Plusieurs leviers pour
maximiser l'impact du DPE :
- Rendre accessibles
toutes les données des DPE et préremplir les diagnostics
L’ouverture des données
des DPE en Open Data sont un premier pas mais il faut aller plus loin. Associée
à l'intégration des informations issues du Carnet d'Information du Logement
(CIL), permettrait de préremplir automatiquement une grande partie des données
nécessaires au diagnostic. En utilisant ces bases de données fiables et mises à
jour, les diagnostiqueurs gagneraient un temps précieux, jusqu’à la moitié de
leur temps de traitement, selon nos estimations. Ce gain de temps leur
permettrait de se concentrer sur la vérification et le contrôle des
informations d'entrée plutôt que sur la collecte manuelle de données. Cela
améliorerait la qualité des diagnostics tout en réduisant les risques d'erreurs
humaines et en augmentant l'efficacité du processus.

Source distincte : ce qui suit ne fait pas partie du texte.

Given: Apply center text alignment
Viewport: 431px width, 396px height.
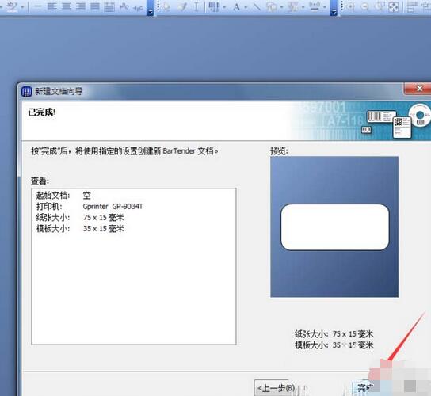Looking at the screenshot, I should coord(67,6).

- Stimuler l’innovation par la donnée
L'ouverture des données
du DPE et l’intégration des informations du CIL peuvent servir de catalyseur
pour l’innovation. En enrichissant ces données avec des solutions
technologiques, les acteurs privés pourraient développer des outils adaptés,
tels que des plateformes de contrôle en temps réel, des simulateurs
énergétiques, ou des algorithmes pour la formation continue des
diagnostiqueurs. Cela permettrait de renforcer l'écosystème en impliquant
davantage les acteurs privés et en garantissant un meilleur contrôle de la
qualité des diagnostics.
- Exploiter l’intelligence artificielle pour
le traitement de ces données
L’intelligence
artificielle (IA) offre des perspectives prometteuses pour améliorer la
précision et la rapidité des diagnostics. En utilisant des algorithmes de
traitement des données issus de fichiers, d’API ou du web, il serait possible
d’automatiser une grande partie des tâches répétitives et d’identifier des
incohérences dans les données en temps réel. Ces solutions permettraient
également de fournir des analyses prédictives, en simulant par exemple les
impacts de différentes rénovations énergétiques sur les performances du
logement. Intégrer l’IA dans le processus renforcerait non seulement la
fiabilité des DPE, mais offrirait aussi des outils personnalisés pour
accompagner les particuliers et les professionnels dans leurs décisions.
- Valoriser les diagnostiqueurs sérieux
Le secteur des
diagnostics énergétiques est souvent marqué par une spirale de prix bas,
parfois au détriment de la qualité. Pour redonner de la crédibilité au DPE, il
est essentiel de valoriser les professionnels compétents. Cela pourrait se
faire par l’introduction de critères de qualité comme la précision des
diagnostics, la formation continue ou encore les retours clients. Ces actions
renforceront la fiabilité des évaluations et permettront aux diagnostiqueurs de
disposer d’un cadre plus rigoureux et valorisant.
- Engager les particuliers comme acteurs de la
transition
De plus, il serait
pertinent d’inciter beaucoup plus les particuliers à préremplir certaines des
informations nécessaires au DPE, en se basant sur les données déjà disponibles
dans le CIL. Cela pourrait être facilité par une interface simple, avec l'envoi
préalables de documents et photos, leur permettant de contribuer activement et
de rendre les diagnostics encore plus précis et complets. En responsabilisant
les particuliers, on pourrait non seulement améliorer la qualité des
diagnostics, mais également renforcer leur implication dans la transition
énergétique.
Le DPE : Un levier
renforcé pour la transition énergétique
En intégrant des outils
comme le CIL, qui permet de fournir des données historiques et techniques
fiables, nous renforçons l’efficacité du DPE. Cela permet d'améliorer la prise
de décision dans les projets de rénovation énergétique et offre aux propriétaires,
locataires et acheteurs des informations plus transparentes et fiables. Un DPE
bien alimenté par des données précises contribue à restaurer la confiance et à
faciliter la transition énergétique.
Pourquoi agir
maintenant ?
Le statu quo freine la rénovation énergétique et nourrit les doutes des citoyens. En ouvrant les données, en valorisant les diagnostiqueurs compétents et en intégrant des outils comme le CIL, nous pouvons transformer le DPE en un levier stratégique pour atteindre nos objectifs climatiques.